#### Problem to solve
Rewrite the entries below as a two-column CSV with the headers entry_text and answer. Give one row per entry, put each value in double quotes, replace line breaks with spaces, and leave out the pictures.

* BEGIN *

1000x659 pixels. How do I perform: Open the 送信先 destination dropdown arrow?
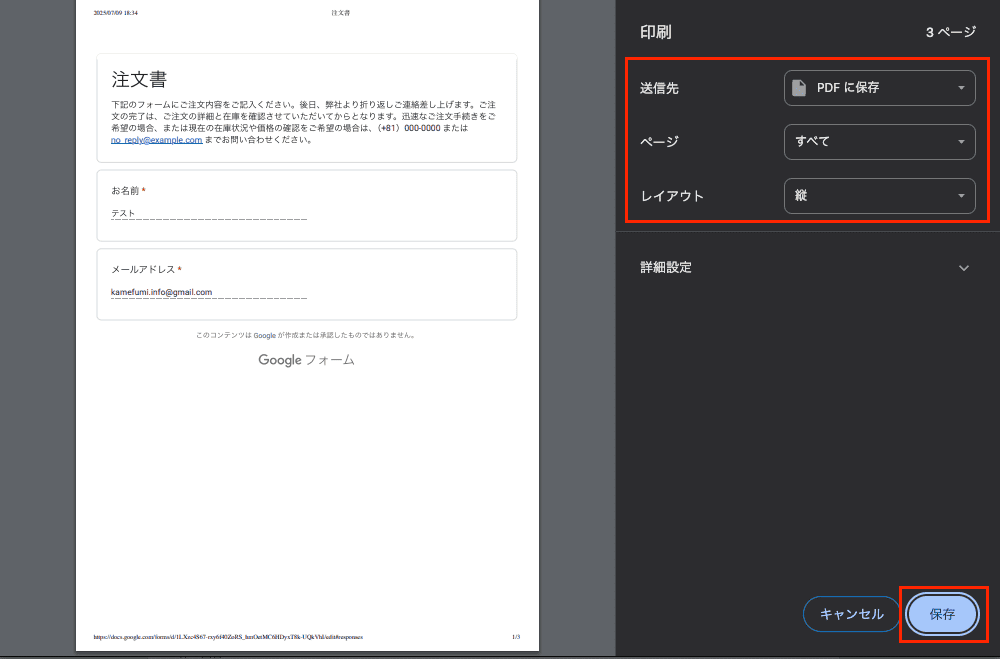click(x=961, y=88)
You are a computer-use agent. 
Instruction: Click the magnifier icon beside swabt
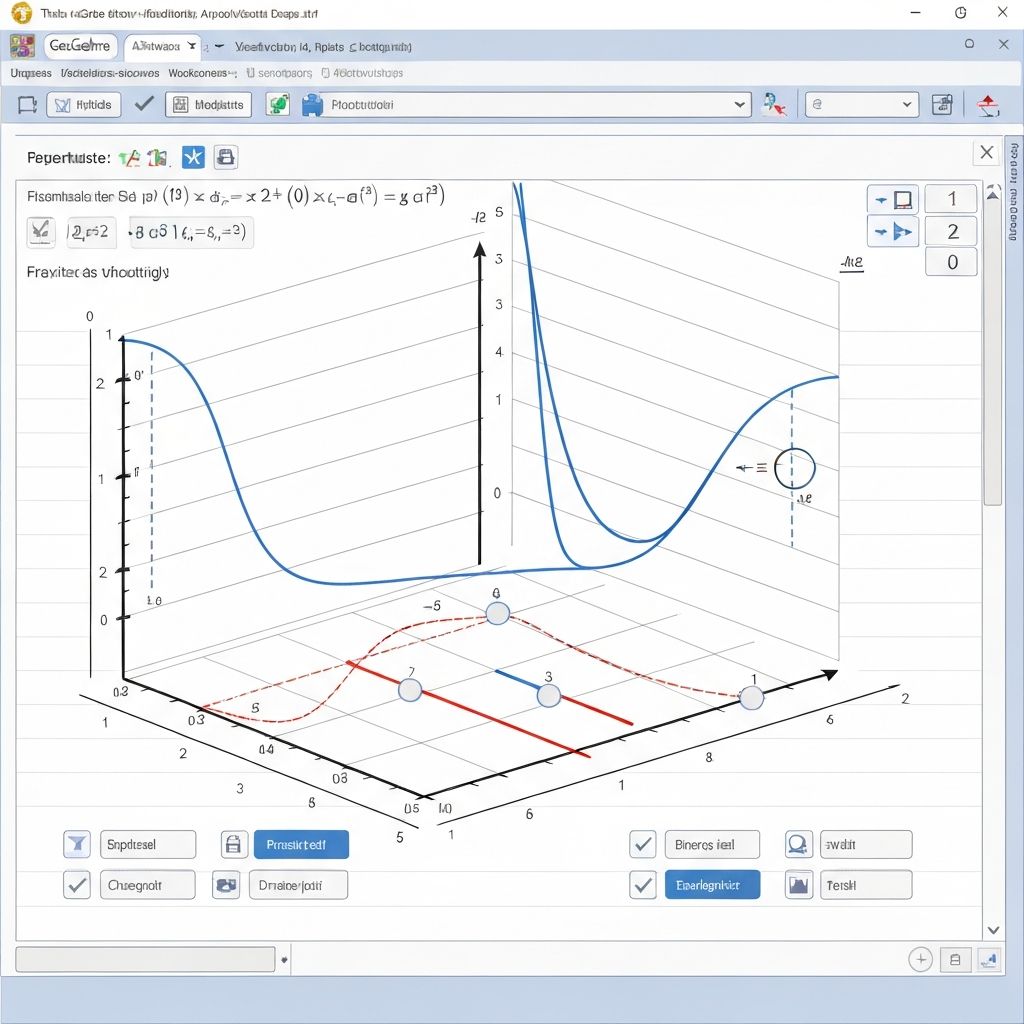[x=798, y=844]
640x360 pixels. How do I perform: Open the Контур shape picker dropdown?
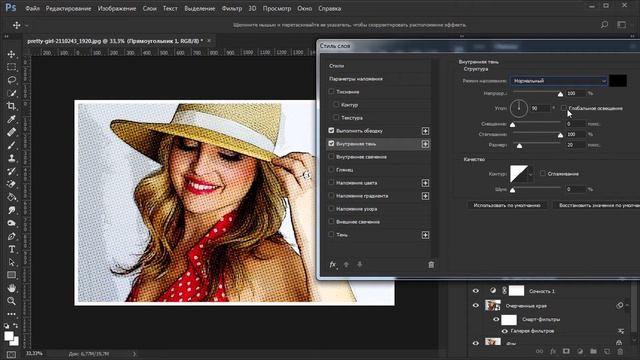(x=530, y=174)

* END *

#### Solution to this problem
entry_text,answer
"1000x659 pixels. How do I perform: Open the 送信先 destination dropdown arrow?","click(x=961, y=88)"
"You are a computer-use agent. Instruction: Click the magnifier icon beside swabt","[x=798, y=844]"
"640x360 pixels. How do I perform: Open the Контур shape picker dropdown?","(x=530, y=174)"